A unos treinta pasos de distancia Jericho captó un movimiento entre los arbustos. De la maleza apareció un zorro, que se dirigió hocicando hacia el camino. En eso estaba cuando se detuvo y miró directamente a Jericho. Absolutamente inmóvil, el zorro olfateó el aire y luego se escabulló rápidamente en el seto vivo que había al otro lado. Jericho dejó de contener la respiración.

Y sin embargo, sin embargo… Incluso mientras enumeraba todas las objeciones obvias, sabía que Hester tenía razón. No podían destruir los criptogramas

así como así, después de todo lo que habían pasado para conseguirlos. Y una vez concedido esto, la única razón lógica para conservarlos era hacer lo posible por descifrarlos. Hester tendría que robar los ajustes mientras él buscaba un modo de acceder a una máquina Type-X. Pero era peligroso, y rezó para que Hester se diera cuenta. Claire era la última persona que uno hubiese creído capaz de robar los criptogramas, y no había forma de saber qué le había ocurrido. Y en alguna parte —tal vez buscándolos en ese mismo momento— había un hombre que dejaba grandes pisadas en la escarcha; un hombre aparentemente armado con una pistola; un hombre que sabía que Jericho había estado en la casa de Claire y se había llevado las señales.

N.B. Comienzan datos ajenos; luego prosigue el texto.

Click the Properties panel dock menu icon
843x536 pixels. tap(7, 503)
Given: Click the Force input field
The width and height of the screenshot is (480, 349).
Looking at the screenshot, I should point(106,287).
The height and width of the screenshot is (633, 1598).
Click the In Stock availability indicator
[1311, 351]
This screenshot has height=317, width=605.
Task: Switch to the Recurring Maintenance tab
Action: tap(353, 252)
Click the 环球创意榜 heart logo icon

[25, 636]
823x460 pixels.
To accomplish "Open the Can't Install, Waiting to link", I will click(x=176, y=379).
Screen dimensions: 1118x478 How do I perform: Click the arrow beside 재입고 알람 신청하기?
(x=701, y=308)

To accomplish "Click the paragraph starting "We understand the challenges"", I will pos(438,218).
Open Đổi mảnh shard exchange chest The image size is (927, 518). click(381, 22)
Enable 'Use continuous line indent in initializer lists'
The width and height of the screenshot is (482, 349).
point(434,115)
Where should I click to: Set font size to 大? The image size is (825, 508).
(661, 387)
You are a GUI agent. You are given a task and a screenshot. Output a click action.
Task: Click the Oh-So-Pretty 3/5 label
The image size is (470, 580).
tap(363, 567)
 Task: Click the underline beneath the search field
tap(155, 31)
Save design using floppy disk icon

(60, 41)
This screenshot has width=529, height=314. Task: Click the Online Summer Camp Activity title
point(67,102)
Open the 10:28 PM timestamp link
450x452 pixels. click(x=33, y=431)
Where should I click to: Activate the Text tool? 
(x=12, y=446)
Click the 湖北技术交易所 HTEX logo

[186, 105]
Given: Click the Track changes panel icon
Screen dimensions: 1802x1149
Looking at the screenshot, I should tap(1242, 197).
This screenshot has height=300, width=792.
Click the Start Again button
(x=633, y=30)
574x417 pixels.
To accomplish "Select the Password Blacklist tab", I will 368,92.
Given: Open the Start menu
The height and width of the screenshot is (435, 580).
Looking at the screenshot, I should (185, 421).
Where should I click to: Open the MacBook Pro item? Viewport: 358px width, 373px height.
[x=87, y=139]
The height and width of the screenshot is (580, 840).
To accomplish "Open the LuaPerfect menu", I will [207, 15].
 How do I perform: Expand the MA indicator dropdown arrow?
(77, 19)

«No soy ningún héroe», pensó. Estaba medio muerto de miedo.

Al abrirse la puerta del coche, Hester salió vestida otra vez con pantalón, jersey, chaqueta y botas. Él le cogió el maletín y volvió a meterlo en el maletero del Austin.

—¿Está segura de que no quiere que la lleve en coche?

—Ya hemos hablado de esto. Es más seguro si nos separamos.

—Entonces, tenga cuidado, por favor.

—Es mejor que se preocupe por usted. —El crepúsculo estaba próximo y el aire era húmedo y frío. La cara de Hester empezó a sonrojarse—. Hasta mañana —dijo. Hester saltó la valla con facilidad y se adentró en el campo.

Jericho pensó que tal vez se volvería para saludar, pero no fue así. Permaneció mirándola un par de minutos, hasta ver que ella había llegado sin novedad al otro extremo. Hester buscó una brecha en el seto y luego se esfumó como antes el zorro.